Paulo Gadelha e Wilson Savino*
A percepção pública sobre as ciências e a capacidade de influenciar as políticas para seu desenvolvimento são condições essenciais da cidadania. Em especial, é no campo das implicações éticas que esse desafio é imperativo. A experimentação animal é, nesse sentido, um caso exemplar.
Temos convivido com rejeição de algumas parcelas da sociedade ao uso de animais na ciência. Muitas vezes, estes movimentos encontram ressonância também no ambiente jurídico. Há grandes expectativas por um mundo em que o uso de animais para a experimentação científica não seja necessário. A comunidade científica também compartilha deste desejo. Mas muita desinformação ainda vigora.
Em particular no campo da saúde humana, o uso de animais permanece imprescindível para a elucidação de processos biológicos, a descoberta de novos medicamentos, vacinas e tratamentos. O aumento na expectativa e a melhoria na qualidade de vida que vemos na população se devem, em muito, às inovações médicas que dependeram e ainda dependem, em grande parte, do uso de animais.
Para o futuro, é impossível elucidar o funcionamento do cérebro, os mecanismos das doenças neurodegenerativas, a exemplo do Alzheimer, e garantir a eficácia de novos tratamentos para essas doenças que estarão cada vez mais presentes com o envelhecimento da população, sem o uso de animais.
É mito a ideia de que todas as pesquisas poderiam abrir mão do uso de animais. A ciência tem investido no desenvolvimento de métodos alternativos, como o cultivo de células e tecidos e os modelos virtuais que recorrem à bioinformática para prever as reações dos organismos.
Mas estamos longe de uma solução que reproduza de forma precisa as complexas interações do organismo: estes métodos são aplicáveis só em determinadas etapas e em situações específicas. A ciência brasileira também integra este empenho. Um exemplo disso é a criação do Centro Brasileiro de Validação de Métodos Alternativos, que a Fiocruz lidera em parceria com a Agência Nacional de Vigilância Sanitária.

## QUESTÕES DE ESTUDO
• a. Reescreva de forma mais concisa o parágrafo do texto sobre experimentação animal iniciado por "Em particular no campo da saúde humana", preservando suas informações principais.
• b. Prossiga com o texto sobre experimentação animal a partir da última frase apresentada.
A listagem provém de uma fonte distinta da do texto sobre experimentação animal.

## SEÇÃO DE DADOS
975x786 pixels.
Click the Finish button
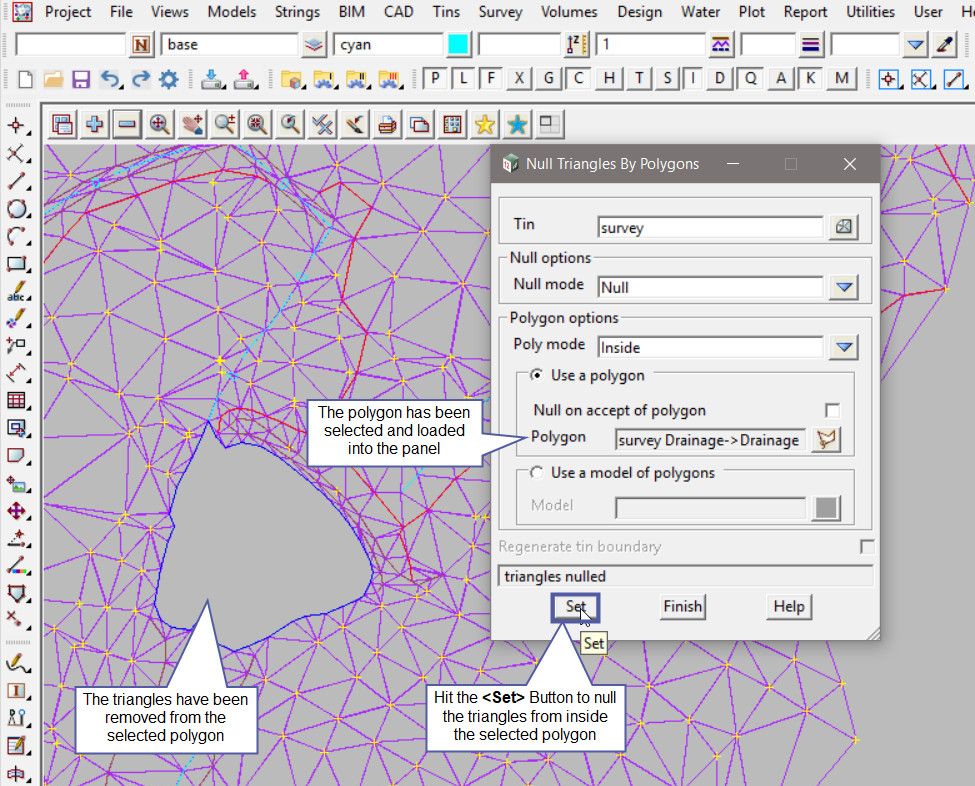(682, 606)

## RESPOSTAS REDIGIDAS
• a. Na saúde humana, o uso de animais continua indispensável para compreender processos biológicos e descobrir medicamentos, vacinas e tratamentos. Grande parte do aumento da expectativa e da qualidade de vida da população resulta de inovações médicas que dependeram, e ainda dependem, desse uso.

• b.
Outro mito é a ideia de que os cientistas utilizam animais de forma indiscriminada. Além do imperativo ético, o uso responsável e o foco no bem-estar dos animais são exigências legais. A ciência está submetida a diversas instâncias de regulamentação e a rigoroso controle das atividades de pesquisa. A redução do sofrimento por meio do uso de anestésicos e analgésicos, a escolha de técnicas adequadas e a necessidade de acompanhamento por veterinários são protocolos obrigatórios. Com foco na tríade substituição-redução-refinamento, o uso só é permitido quando não há alternativa conhecida, autorizando-se o menor número de animais necessário para resultados válidos e buscando-se, sempre que possível, o refinamento de técnicas e procedimentos para resultados mais precisos.
Parar a experimentação animal em pesquisas significaria um retrocesso para a ciência e uma perda para a saúde da população e para o próprio campo da veterinária. Cabe aos pesquisadores e às instituições manterem o compromisso de responsabilidade e ética com os animais, firmes no propósito de beneficiar a sociedade.
*Paulo Gadelha é presidente da Fiocruz e Wilson Savino é diretor do Instituto Oswaldo Cruz (IOC/Fiocruz). Texto originalmente publicado no jornal O Globo em 14/7/2014.